We would swim until the chlorine turned our eyeballs pink, walk through the alley and along Main Street to the grocery store where we’d get a Slurpee or sometimes we’d head to the house for a coupla bowls of Cap’n Crunch.
Those were different days but they were important to our lives and our personal safety, though we didn’t know it at the time.
On sojourns to the Snake River, our parents—though vigilant–weren’t as overly concerned about losing us to drowning because we had been through swimming lessons at our town pool, up through Lifesaving and Advanced Lifesaving. At the river on Sundays, we splashed and played, out in the water over our heads, without a problem.
Today, Dayton is without a pool now for several years and, perish the thought, this could haunt the populace in future years if we don’t do something.
Of the numerous reasons for a community to support and sustain its swimming pool (pools always cost more than the revenue they generate), public safety is one of the best reasons.
Everyone should know how to swim, and being taught by certificated Water Safety Instructors in a local swimming pool is the way to go.
In a town without a pool, kids may turn to the river for their summer aquatic antics, which so far hasn’t been a problem.
In nearby Waitsburg, Dr. S. R. Hevel, and his late wife Laura Jean, endowed the City of Waitsburg with funds to make swimming lessons for children in Waitsburg free FOREVER. The Hevels supported the community’s health with their perpetual gift.

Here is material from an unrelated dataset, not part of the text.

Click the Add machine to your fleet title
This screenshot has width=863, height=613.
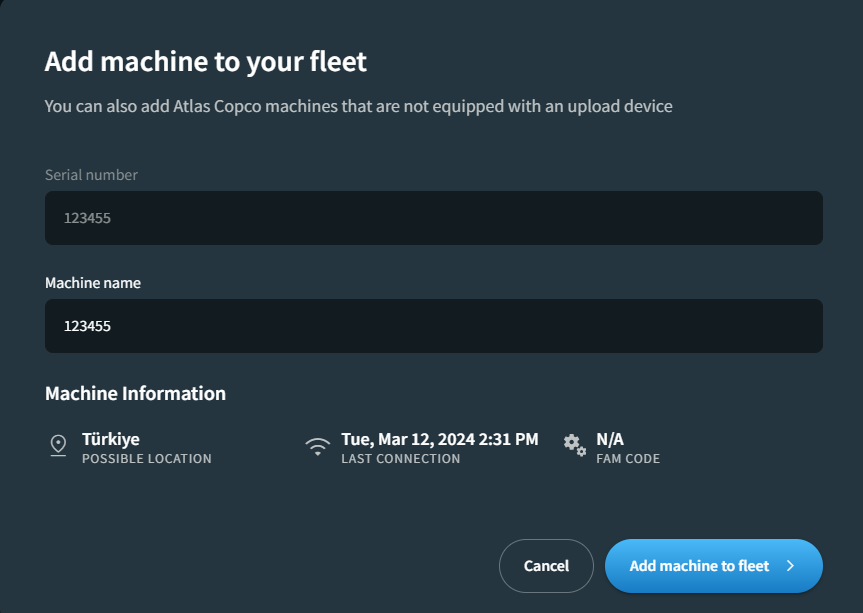point(206,62)
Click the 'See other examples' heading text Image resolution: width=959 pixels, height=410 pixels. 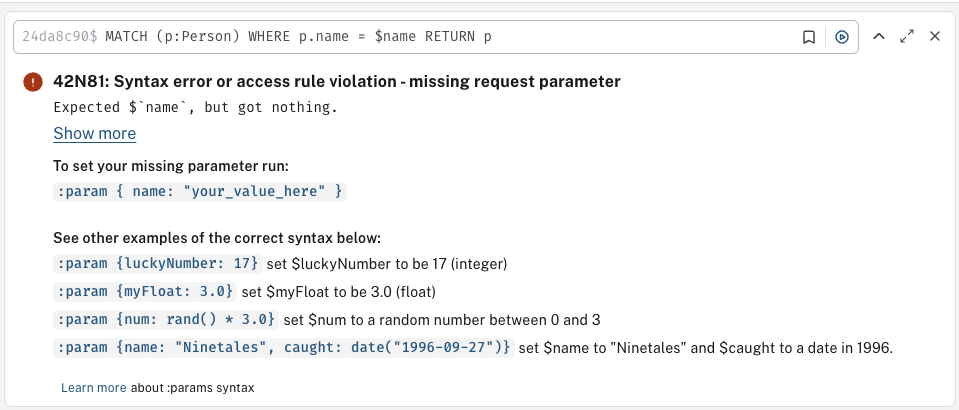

In Dayton, the Friends of the Pool and other community boosters have formulated a reasonable way to make a swimming pool possible through the formation of a recreation district.
We have the opportunity to do more than simply replace the pool at its existing location.
With proper and reasonable foresight, a facility could be built to not only provide a pool, but several other services to our community.
The publishers visited family in Colorado, where the Chilson Center in Fort Collins is located. The area has several hundred thousand people and a university but its ideas are worth considering.
The facility is open to anyone, for a one-time fee or through membership. It has a lap pool, a splash pad, lazy river, long water slide and play pool. In the locker rooms, you change into swim trunks, stuff your clothes in a locker, and key in a four-digit code. No key or padlock needed. (Just don’t forget it!)
There’s a full exercise gym and weight room. The Senior Center is located there, along with meeting rooms.
For Dayton, something like this would be nice but an adequate facility scaled for our size of community could go a long way.
We urge everyone to support formation of the Joint Metropolitan Park and Recreation District.